[요소 위치 찾기 자료]
==*==
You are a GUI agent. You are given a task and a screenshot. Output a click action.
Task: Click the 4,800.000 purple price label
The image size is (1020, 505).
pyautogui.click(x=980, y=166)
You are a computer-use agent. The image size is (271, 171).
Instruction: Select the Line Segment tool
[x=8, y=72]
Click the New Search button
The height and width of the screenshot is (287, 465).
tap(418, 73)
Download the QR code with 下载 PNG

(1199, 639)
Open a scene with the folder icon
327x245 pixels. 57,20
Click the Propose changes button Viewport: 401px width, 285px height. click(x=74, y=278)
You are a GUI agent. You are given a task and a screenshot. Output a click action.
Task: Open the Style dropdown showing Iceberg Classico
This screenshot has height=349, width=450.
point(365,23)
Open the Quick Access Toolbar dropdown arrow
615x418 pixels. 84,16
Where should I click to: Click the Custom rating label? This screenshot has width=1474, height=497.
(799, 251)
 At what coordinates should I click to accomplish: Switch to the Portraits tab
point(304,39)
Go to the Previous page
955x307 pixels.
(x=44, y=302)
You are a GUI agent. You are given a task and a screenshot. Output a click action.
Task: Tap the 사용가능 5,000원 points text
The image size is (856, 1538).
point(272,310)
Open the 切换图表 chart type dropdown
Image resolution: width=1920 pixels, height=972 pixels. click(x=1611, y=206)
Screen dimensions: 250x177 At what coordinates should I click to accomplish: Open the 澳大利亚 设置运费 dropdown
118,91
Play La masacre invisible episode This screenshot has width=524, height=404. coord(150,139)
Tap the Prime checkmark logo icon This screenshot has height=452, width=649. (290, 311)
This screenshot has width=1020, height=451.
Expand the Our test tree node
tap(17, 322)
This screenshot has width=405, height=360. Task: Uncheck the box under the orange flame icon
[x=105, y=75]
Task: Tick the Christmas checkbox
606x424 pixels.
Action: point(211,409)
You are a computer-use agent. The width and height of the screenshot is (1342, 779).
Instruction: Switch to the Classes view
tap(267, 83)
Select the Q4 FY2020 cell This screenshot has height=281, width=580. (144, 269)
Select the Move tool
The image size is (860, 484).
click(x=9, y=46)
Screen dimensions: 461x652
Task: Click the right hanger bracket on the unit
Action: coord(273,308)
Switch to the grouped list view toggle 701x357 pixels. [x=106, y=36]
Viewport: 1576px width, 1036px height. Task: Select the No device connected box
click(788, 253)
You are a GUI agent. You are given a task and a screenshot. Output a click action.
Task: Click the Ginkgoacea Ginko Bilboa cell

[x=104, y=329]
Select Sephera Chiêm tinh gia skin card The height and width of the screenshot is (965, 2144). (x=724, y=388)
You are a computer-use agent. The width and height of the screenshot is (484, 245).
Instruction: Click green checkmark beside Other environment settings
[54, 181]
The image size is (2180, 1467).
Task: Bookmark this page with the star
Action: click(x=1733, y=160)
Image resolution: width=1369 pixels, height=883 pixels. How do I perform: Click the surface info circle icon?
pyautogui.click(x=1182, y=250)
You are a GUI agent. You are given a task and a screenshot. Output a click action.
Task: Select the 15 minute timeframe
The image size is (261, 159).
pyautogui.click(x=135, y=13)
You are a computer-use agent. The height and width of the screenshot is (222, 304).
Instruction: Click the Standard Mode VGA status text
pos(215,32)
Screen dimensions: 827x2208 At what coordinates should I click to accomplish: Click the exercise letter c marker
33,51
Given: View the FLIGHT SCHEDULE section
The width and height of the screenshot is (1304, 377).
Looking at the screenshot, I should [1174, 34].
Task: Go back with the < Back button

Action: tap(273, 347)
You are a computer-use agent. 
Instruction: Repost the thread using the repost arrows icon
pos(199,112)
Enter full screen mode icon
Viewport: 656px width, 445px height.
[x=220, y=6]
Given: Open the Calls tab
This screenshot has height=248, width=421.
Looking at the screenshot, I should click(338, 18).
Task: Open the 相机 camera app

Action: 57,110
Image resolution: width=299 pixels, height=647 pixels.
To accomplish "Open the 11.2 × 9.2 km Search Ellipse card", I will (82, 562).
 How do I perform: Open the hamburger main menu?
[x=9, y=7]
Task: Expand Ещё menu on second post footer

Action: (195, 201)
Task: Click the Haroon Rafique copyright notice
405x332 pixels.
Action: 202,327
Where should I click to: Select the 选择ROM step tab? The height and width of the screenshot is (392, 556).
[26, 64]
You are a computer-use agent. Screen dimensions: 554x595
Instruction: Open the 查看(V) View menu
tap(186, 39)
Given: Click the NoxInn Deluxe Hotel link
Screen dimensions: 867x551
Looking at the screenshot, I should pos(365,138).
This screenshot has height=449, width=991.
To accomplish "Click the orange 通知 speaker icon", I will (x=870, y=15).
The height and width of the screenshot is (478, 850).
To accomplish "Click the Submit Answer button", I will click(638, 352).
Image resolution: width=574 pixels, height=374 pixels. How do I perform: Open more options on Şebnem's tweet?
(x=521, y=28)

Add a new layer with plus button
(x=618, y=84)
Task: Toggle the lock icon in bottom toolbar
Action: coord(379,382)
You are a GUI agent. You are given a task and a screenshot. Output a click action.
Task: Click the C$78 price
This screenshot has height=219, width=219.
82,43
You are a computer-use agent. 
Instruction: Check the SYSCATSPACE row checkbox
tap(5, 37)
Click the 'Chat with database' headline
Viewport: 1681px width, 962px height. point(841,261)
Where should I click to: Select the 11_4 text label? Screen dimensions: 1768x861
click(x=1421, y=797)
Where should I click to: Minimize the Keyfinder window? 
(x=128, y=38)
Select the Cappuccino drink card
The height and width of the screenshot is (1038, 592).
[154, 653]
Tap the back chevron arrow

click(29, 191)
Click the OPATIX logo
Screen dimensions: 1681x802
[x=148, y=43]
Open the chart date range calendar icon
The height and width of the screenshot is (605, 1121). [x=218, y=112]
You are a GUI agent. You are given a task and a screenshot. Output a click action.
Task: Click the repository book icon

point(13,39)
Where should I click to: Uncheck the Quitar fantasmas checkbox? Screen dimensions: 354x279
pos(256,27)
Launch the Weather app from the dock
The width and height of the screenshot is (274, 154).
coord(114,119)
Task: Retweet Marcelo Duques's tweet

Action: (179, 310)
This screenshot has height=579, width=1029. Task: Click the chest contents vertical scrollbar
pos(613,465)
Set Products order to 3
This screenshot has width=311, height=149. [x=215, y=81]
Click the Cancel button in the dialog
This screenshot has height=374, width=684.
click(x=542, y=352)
==*==
위 자료의 모든 줄을 처음부터 끝까지 빠짐없이 똑같이 옮겨 적으세요.

You are a GUI agent. You are given a task and a screenshot. Output a click action.
Task: Click the 4,800.000 purple price label
The image size is (1020, 505).
pyautogui.click(x=980, y=166)
You are a computer-use agent. The image size is (271, 171).
Instruction: Select the Line Segment tool
[x=8, y=72]
Click the New Search button
The height and width of the screenshot is (287, 465).
tap(418, 73)
Download the QR code with 下载 PNG

(1199, 639)
Open a scene with the folder icon
327x245 pixels. 57,20
Click the Propose changes button Viewport: 401px width, 285px height. click(x=74, y=278)
You are a GUI agent. You are given a task and a screenshot. Output a click action.
Task: Open the Style dropdown showing Iceberg Classico
This screenshot has height=349, width=450.
point(365,23)
Open the Quick Access Toolbar dropdown arrow
615x418 pixels. 84,16
Where should I click to: Click the Custom rating label? This screenshot has width=1474, height=497.
(799, 251)
 At what coordinates should I click to accomplish: Switch to the Portraits tab
point(304,39)
Go to the Previous page
955x307 pixels.
(x=44, y=302)
You are a GUI agent. You are given a task and a screenshot. Output a click action.
Task: Tap the 사용가능 5,000원 points text
The image size is (856, 1538).
point(272,310)
Open the 切换图表 chart type dropdown
Image resolution: width=1920 pixels, height=972 pixels. click(x=1611, y=206)
Screen dimensions: 250x177 At what coordinates should I click to accomplish: Open the 澳大利亚 设置运费 dropdown
118,91
Play La masacre invisible episode This screenshot has width=524, height=404. coord(150,139)
Tap the Prime checkmark logo icon This screenshot has height=452, width=649. (290, 311)
This screenshot has width=1020, height=451.
Expand the Our test tree node
tap(17, 322)
This screenshot has width=405, height=360. Task: Uncheck the box under the orange flame icon
[x=105, y=75]
Task: Tick the Christmas checkbox
606x424 pixels.
Action: point(211,409)
You are a computer-use agent. The width and height of the screenshot is (1342, 779).
Instruction: Switch to the Classes view
tap(267, 83)
Select the Q4 FY2020 cell This screenshot has height=281, width=580. (144, 269)
Select the Move tool
The image size is (860, 484).
click(x=9, y=46)
Screen dimensions: 461x652
Task: Click the right hanger bracket on the unit
Action: coord(273,308)
Switch to the grouped list view toggle 701x357 pixels. [x=106, y=36]
Viewport: 1576px width, 1036px height. Task: Select the No device connected box
click(788, 253)
You are a GUI agent. You are given a task and a screenshot. Output a click action.
Task: Click the Ginkgoacea Ginko Bilboa cell

[x=104, y=329]
Select Sephera Chiêm tinh gia skin card The height and width of the screenshot is (965, 2144). (x=724, y=388)
You are a computer-use agent. The width and height of the screenshot is (484, 245).
Instruction: Click green checkmark beside Other environment settings
[54, 181]
The image size is (2180, 1467).
Task: Bookmark this page with the star
Action: click(x=1733, y=160)
Image resolution: width=1369 pixels, height=883 pixels. How do I perform: Click the surface info circle icon?
pyautogui.click(x=1182, y=250)
You are a GUI agent. You are given a task and a screenshot. Output a click action.
Task: Select the 15 minute timeframe
The image size is (261, 159).
pyautogui.click(x=135, y=13)
You are a computer-use agent. The height and width of the screenshot is (222, 304).
Instruction: Click the Standard Mode VGA status text
pos(215,32)
Screen dimensions: 827x2208 At what coordinates should I click to accomplish: Click the exercise letter c marker
33,51
Given: View the FLIGHT SCHEDULE section
The width and height of the screenshot is (1304, 377).
Looking at the screenshot, I should [1174, 34].
Task: Go back with the < Back button

Action: tap(273, 347)
You are a computer-use agent. 
Instruction: Repost the thread using the repost arrows icon
pos(199,112)
Enter full screen mode icon
Viewport: 656px width, 445px height.
[x=220, y=6]
Given: Open the Calls tab
This screenshot has height=248, width=421.
Looking at the screenshot, I should click(338, 18).
Task: Open the 相机 camera app

Action: 57,110
Image resolution: width=299 pixels, height=647 pixels.
To accomplish "Open the 11.2 × 9.2 km Search Ellipse card", I will (82, 562).
 How do I perform: Open the hamburger main menu?
[x=9, y=7]
Task: Expand Ещё menu on second post footer

Action: (195, 201)
Task: Click the Haroon Rafique copyright notice
405x332 pixels.
Action: 202,327
Where should I click to: Select the 选择ROM step tab? The height and width of the screenshot is (392, 556).
[26, 64]
You are a computer-use agent. Screen dimensions: 554x595
Instruction: Open the 查看(V) View menu
tap(186, 39)
Given: Click the NoxInn Deluxe Hotel link
Screen dimensions: 867x551
Looking at the screenshot, I should pos(365,138).
This screenshot has height=449, width=991.
To accomplish "Click the orange 通知 speaker icon", I will (x=870, y=15).
The height and width of the screenshot is (478, 850).
To accomplish "Click the Submit Answer button", I will click(638, 352).
Image resolution: width=574 pixels, height=374 pixels. How do I perform: Open more options on Şebnem's tweet?
(x=521, y=28)

Add a new layer with plus button
(x=618, y=84)
Task: Toggle the lock icon in bottom toolbar
Action: coord(379,382)
You are a GUI agent. You are given a task and a screenshot. Output a click action.
Task: Click the C$78 price
This screenshot has height=219, width=219.
82,43
You are a computer-use agent. 
Instruction: Check the SYSCATSPACE row checkbox
tap(5, 37)
Click the 'Chat with database' headline
Viewport: 1681px width, 962px height. point(841,261)
Where should I click to: Select the 11_4 text label? Screen dimensions: 1768x861
click(x=1421, y=797)
Where should I click to: Minimize the Keyfinder window? 
(x=128, y=38)
Select the Cappuccino drink card
The height and width of the screenshot is (1038, 592).
[154, 653]
Tap the back chevron arrow

click(29, 191)
Click the OPATIX logo
Screen dimensions: 1681x802
[x=148, y=43]
Open the chart date range calendar icon
The height and width of the screenshot is (605, 1121). [x=218, y=112]
You are a GUI agent. You are given a task and a screenshot. Output a click action.
Task: Click the repository book icon

point(13,39)
Where should I click to: Uncheck the Quitar fantasmas checkbox? Screen dimensions: 354x279
pos(256,27)
Launch the Weather app from the dock
The width and height of the screenshot is (274, 154).
coord(114,119)
Task: Retweet Marcelo Duques's tweet

Action: (179, 310)
This screenshot has height=579, width=1029. Task: Click the chest contents vertical scrollbar
pos(613,465)
Set Products order to 3
This screenshot has width=311, height=149. [x=215, y=81]
Click the Cancel button in the dialog
This screenshot has height=374, width=684.
click(x=542, y=352)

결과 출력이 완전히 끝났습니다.